* Data supplied:

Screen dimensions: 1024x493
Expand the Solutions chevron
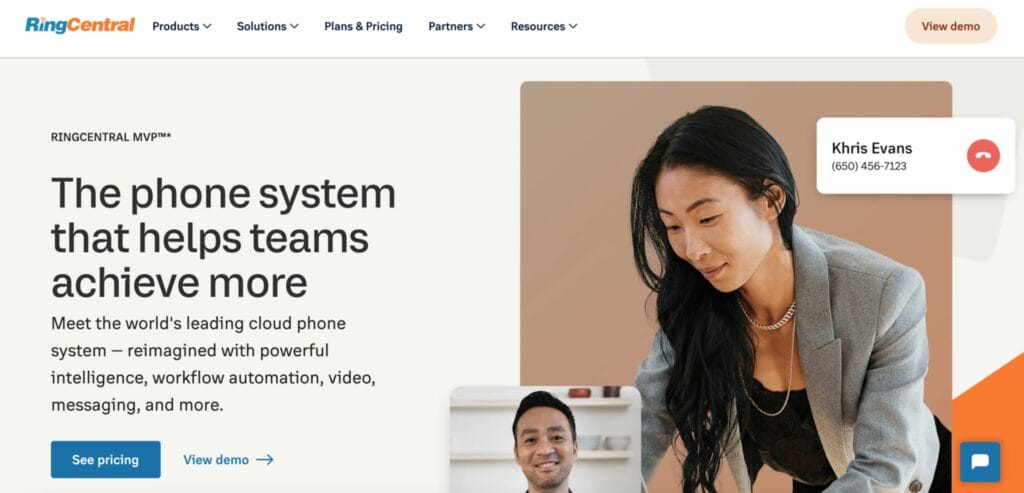click(294, 27)
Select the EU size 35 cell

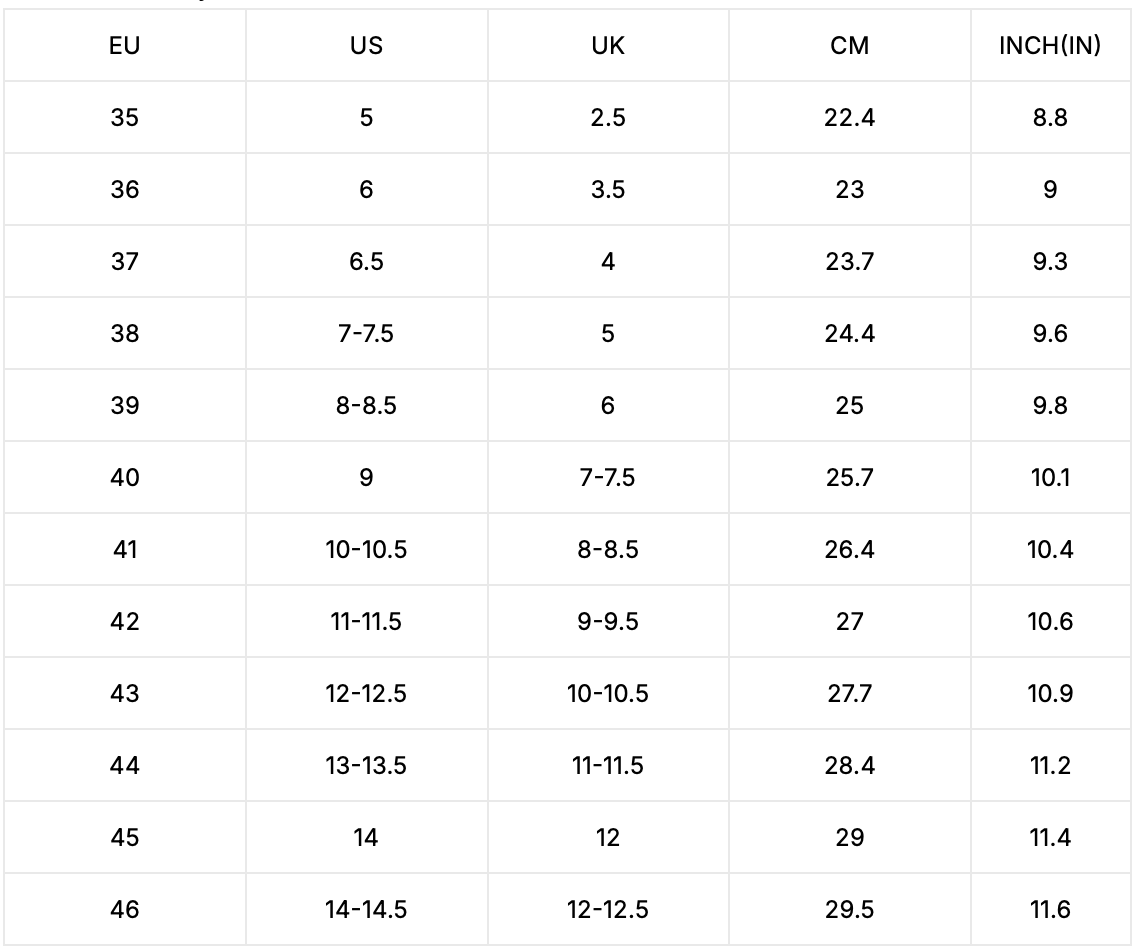pyautogui.click(x=125, y=117)
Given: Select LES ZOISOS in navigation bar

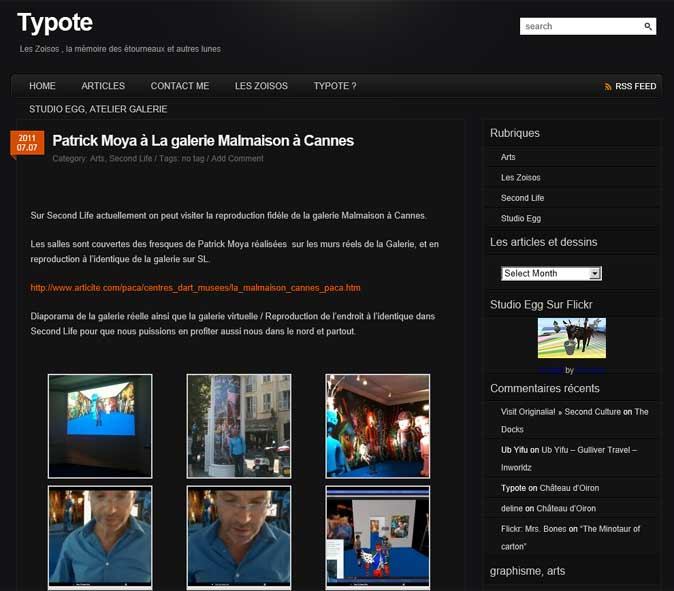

* Problem: From the entries above, copy every line that contains the word "Select".

* The reply:
Select the EU size 35 cell
Given: Select LES ZOISOS in navigation bar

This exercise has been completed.